In Kafka, the operations of producer writing message and consumer reading message interact with leader copy, and the slave realizes a production and consumption model of main writer and main read. Database, Redis and so on all have the function of main writing and main reading, and at the same time, they also support the function of primary writing and subordinate reading, which is the separation of reading and writing. In order to correspond to the main writing and primary reading, here we call it as primary writing and reading.

Kafka does not support master-write-from-read. Why is that?

At the code level, although it increases the code complexity, this feature can be fully supported in Kafka. For this problem, we can do a specific analysis from the perspective of "income point". The master write slave read can make the slave node share the load of the master node and prevent the situation that the master node is overloaded while the slave node is idle. But master-write-slave reading also has two obvious disadvantages:

Data consistency issues.
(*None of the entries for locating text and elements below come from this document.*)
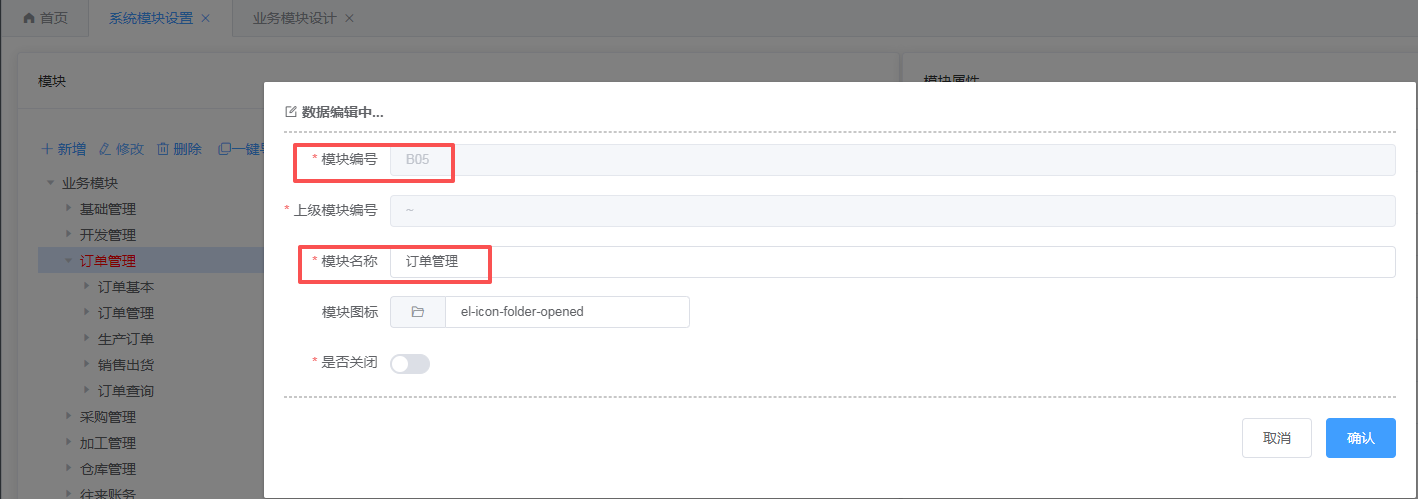Click the folder icon beside 模块图标 field
Screen dimensions: 1418x499
pyautogui.click(x=418, y=312)
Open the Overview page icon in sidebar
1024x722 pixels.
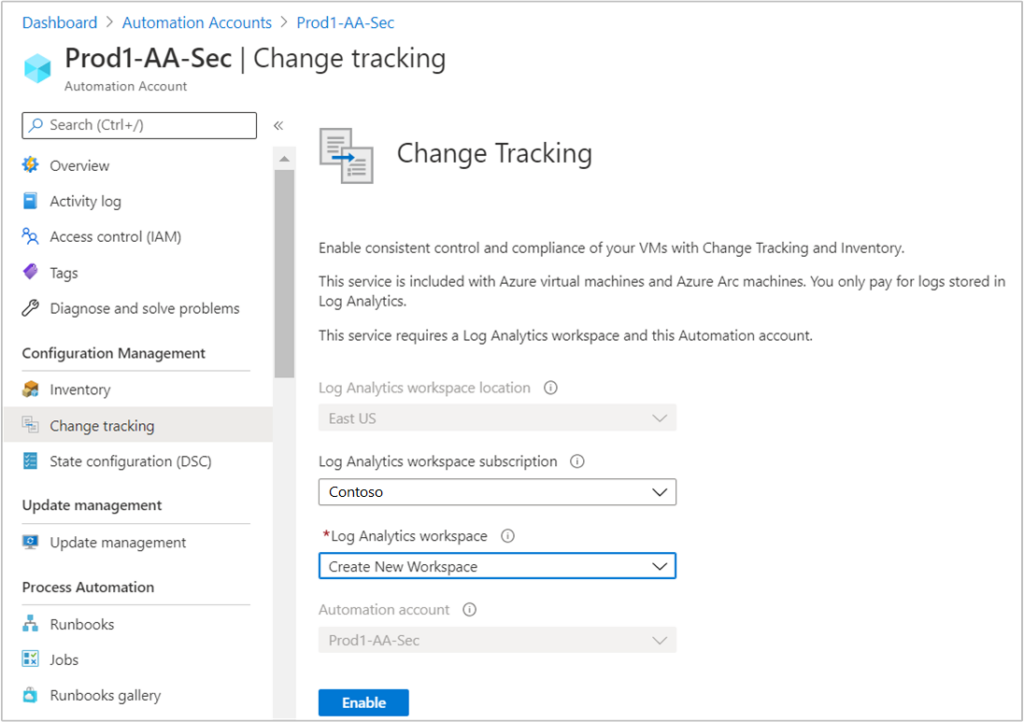click(33, 165)
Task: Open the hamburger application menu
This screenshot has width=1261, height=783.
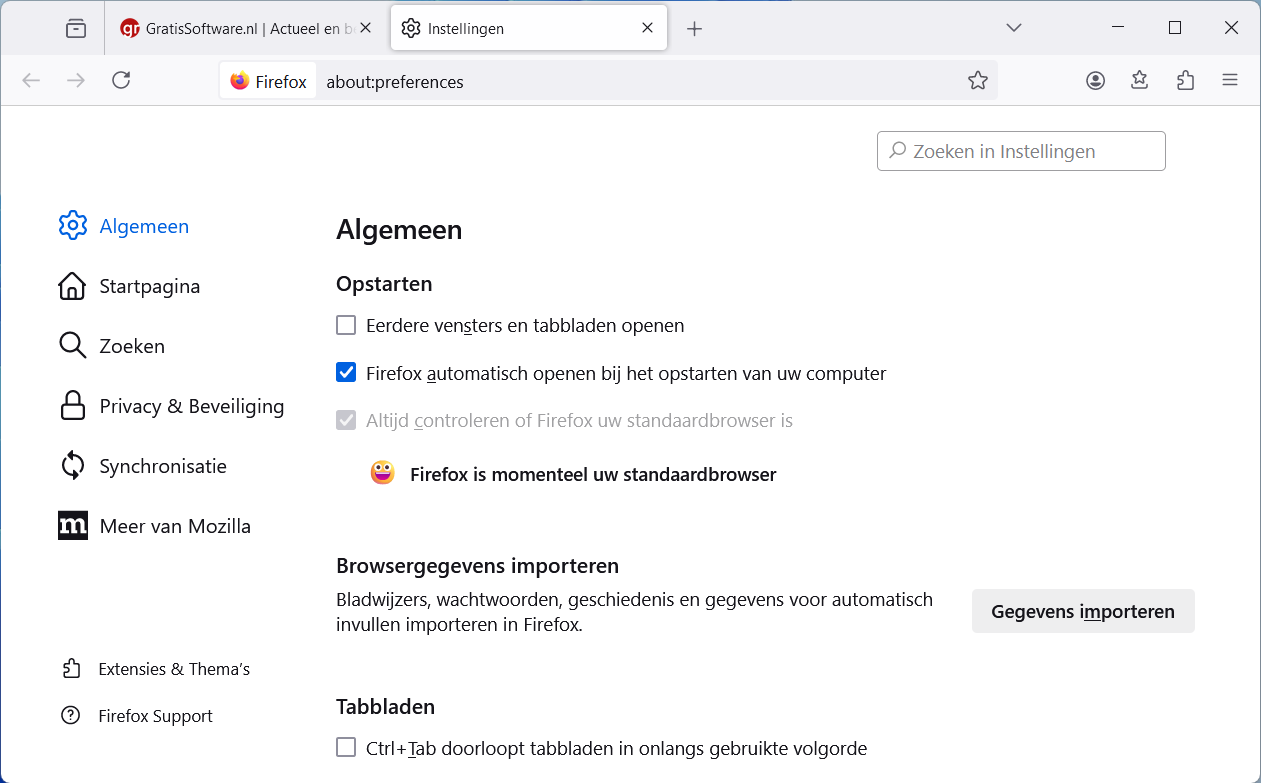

When the data is transferred from the master node to the slave node, there must be a delayed time window, which will lead to data inconsistency between the master and slave nodes. At some point, the value of A data in both the master node and the slave node is X, and then the value of An in the master node is changed to Y, so before the change is notified to the slave node, the application reads the value of A data in the slave node is not Y, which leads to the problem of data inconsistency.

Delay problem. For components like Redis, the process of data writing to synchronization to slave node needs to go through the stages of network → master node memory → network → slave node memory, and the whole process will take a certain amount of time. In Kafka, master-slave synchronization is more time-consuming than Redis. It needs to go through the stages of network → master node memory → master node disk → network → slave node memory → slave node disk. For delay-sensitive applications, the function of master-write-slave reading is not very suitable.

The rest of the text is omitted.